• [Problem statement] Set down the lines exactly as they appear, starting with the line that contains "Click the white off side of MIG state switch" and continuing through the last line, with both ends included. Leave the pictures out of your answer.
[Start Exercise materials]
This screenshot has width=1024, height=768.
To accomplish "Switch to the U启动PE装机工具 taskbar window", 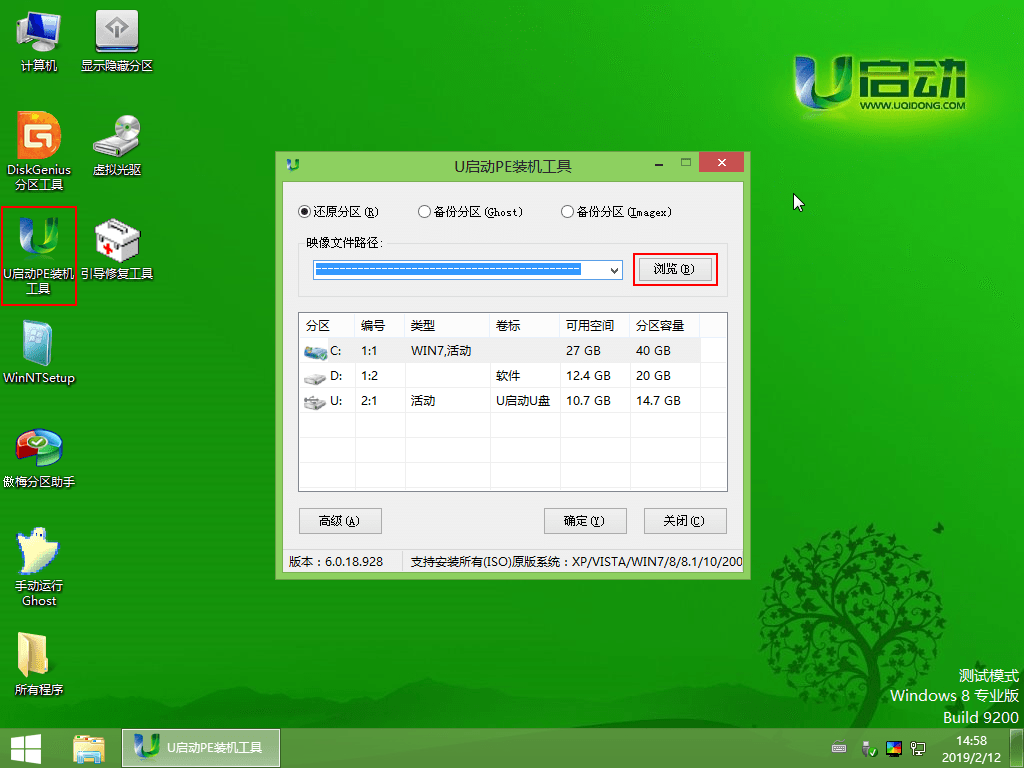I will coord(200,747).
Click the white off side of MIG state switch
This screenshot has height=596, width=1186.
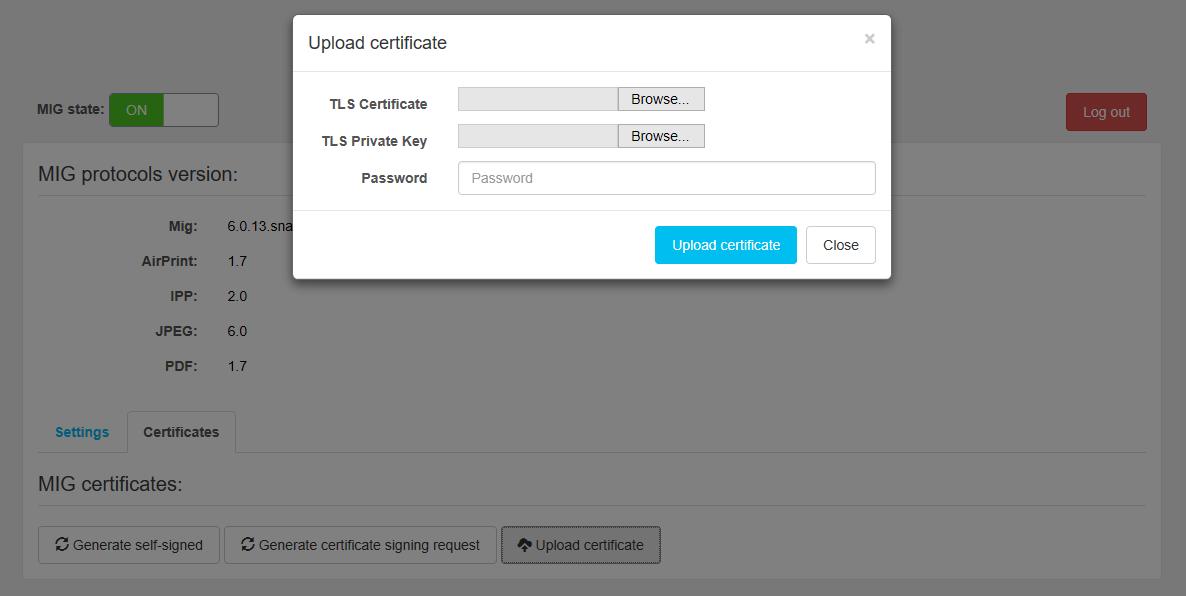191,110
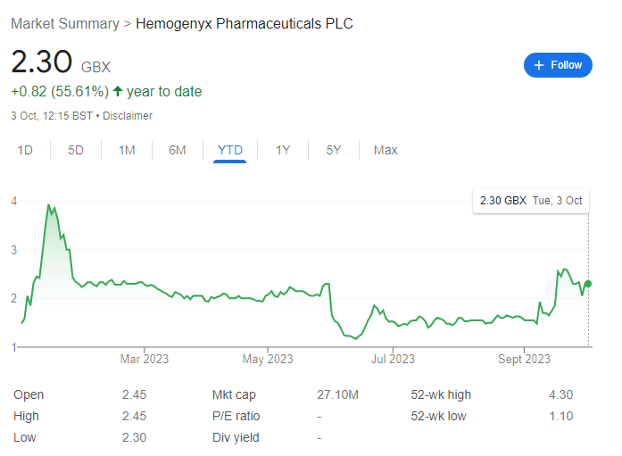Click the Mkt cap value 27.10M
Viewport: 622px width, 456px height.
[x=338, y=395]
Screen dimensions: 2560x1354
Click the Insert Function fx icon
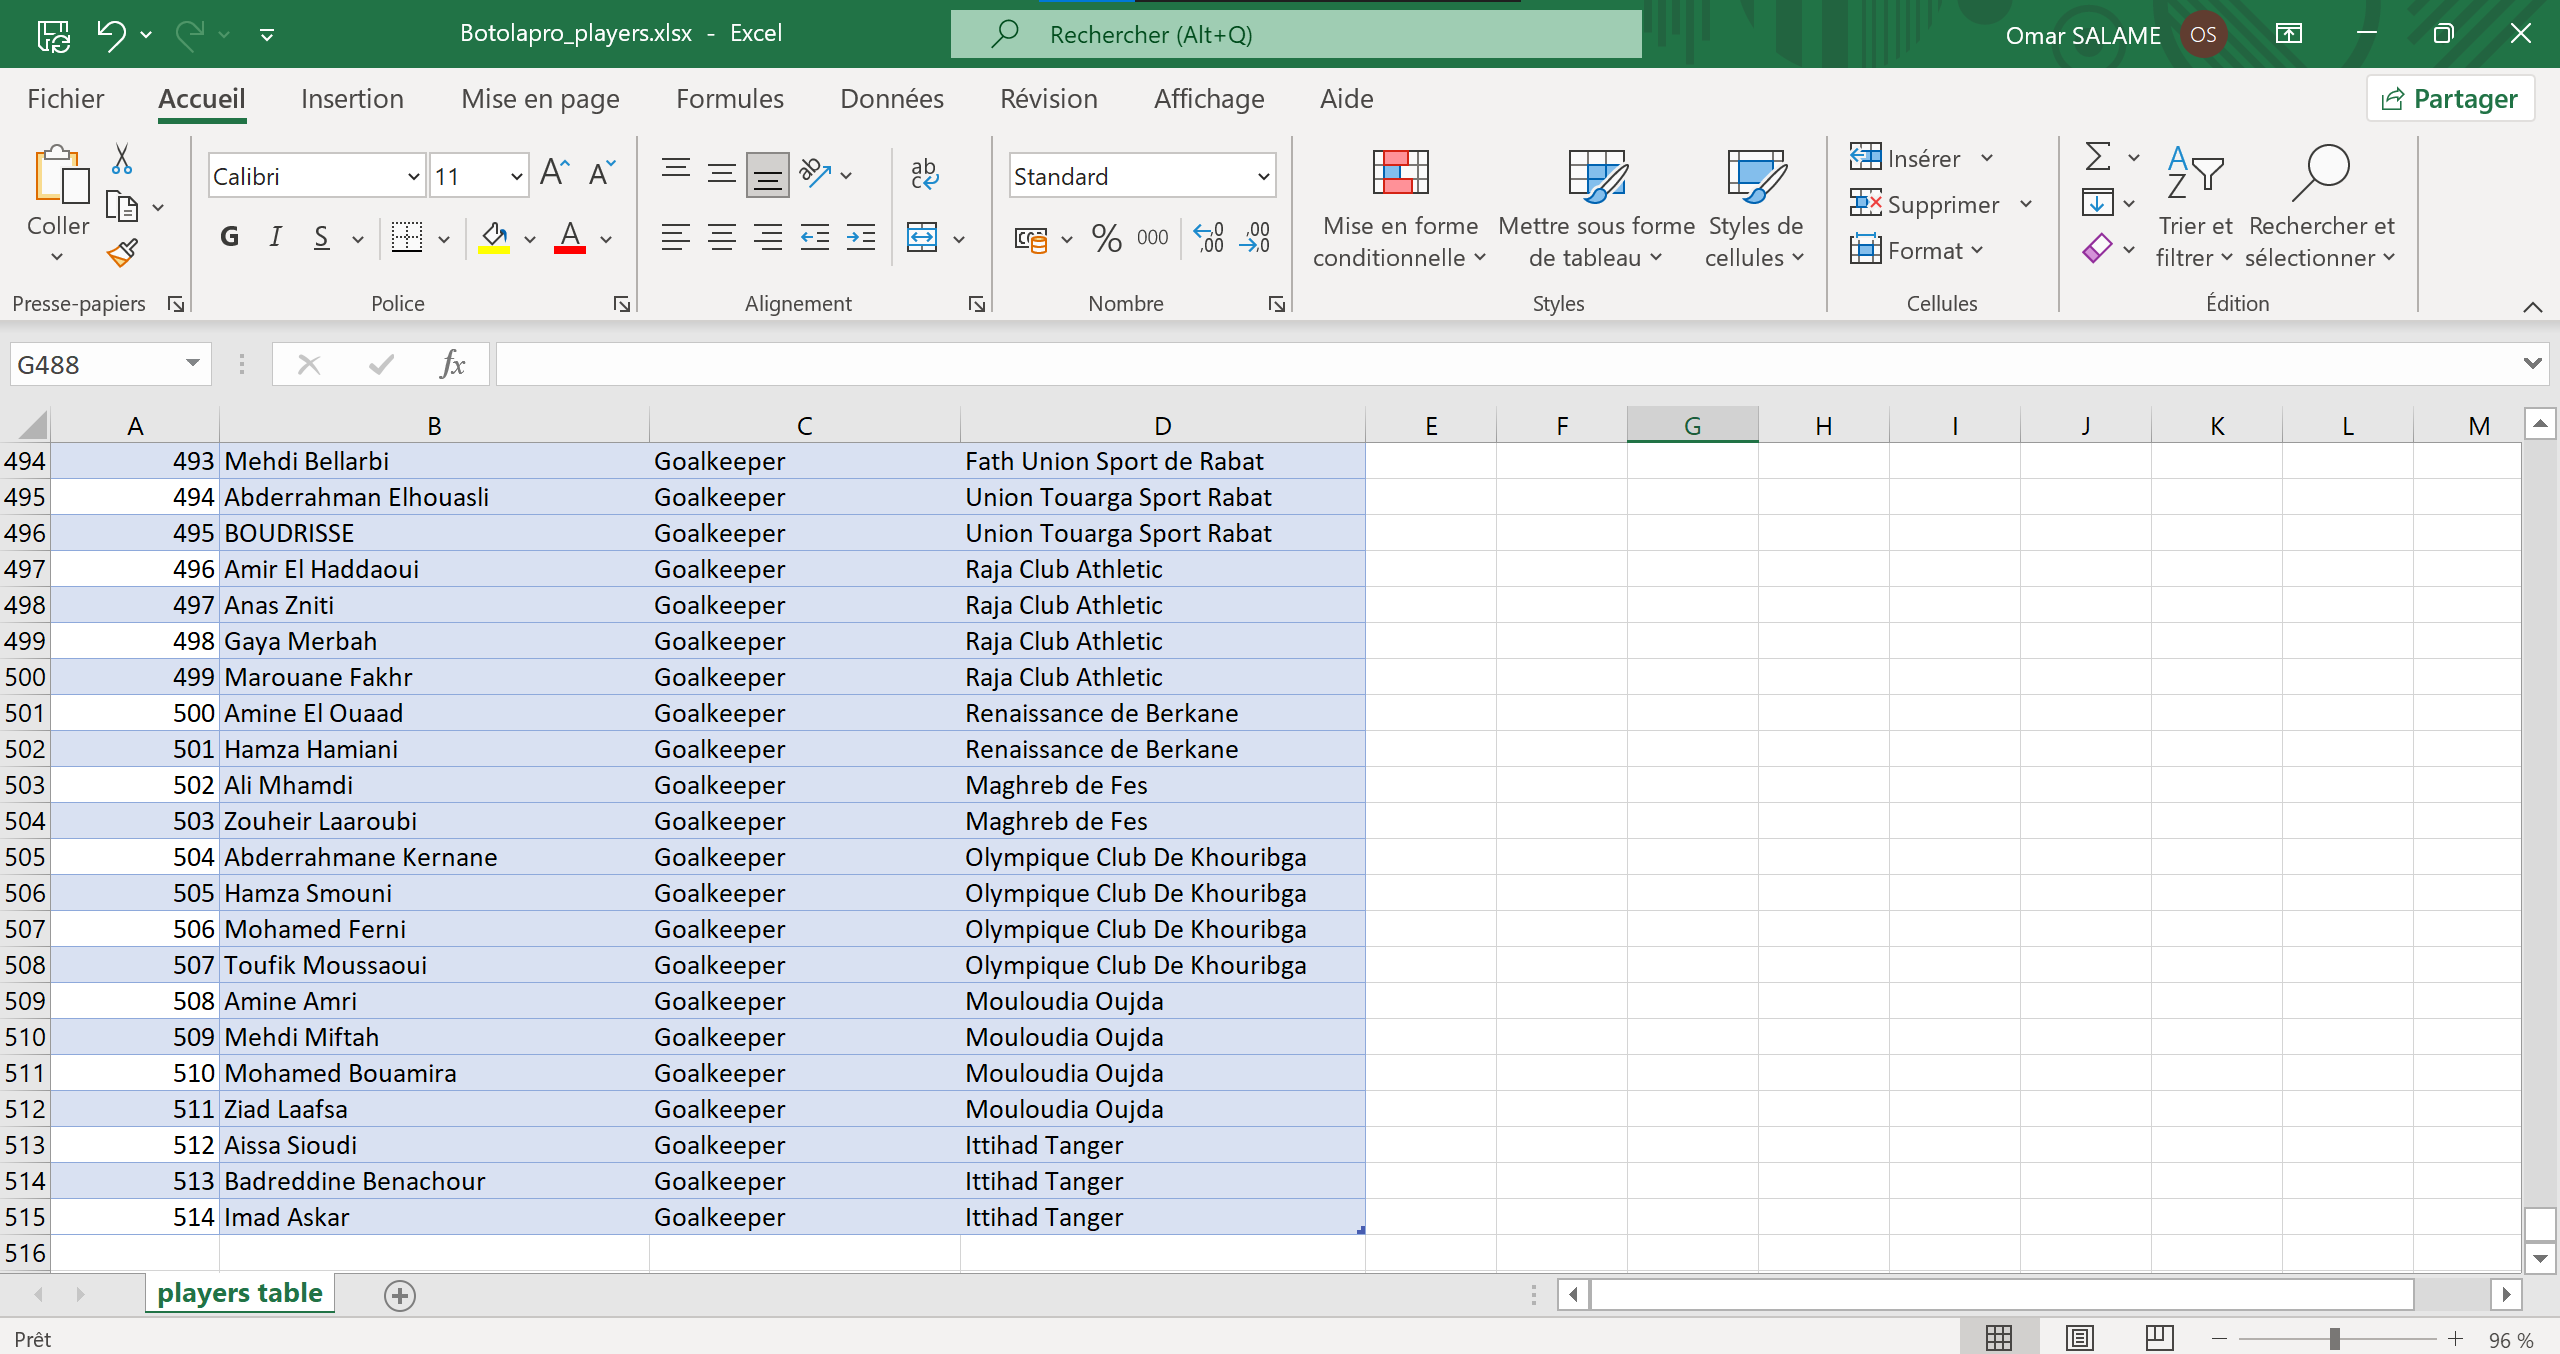tap(452, 364)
[End Exercise materials]
• [Exercise answer]
Click the white off side of MIG state switch
This screenshot has height=596, width=1186.
191,110
Click the Mkt cap value 27.10M
Viewport: 622px width, 456px height.
[x=338, y=395]
Screen dimensions: 2560x1354
Click the Insert Function fx icon
tap(452, 364)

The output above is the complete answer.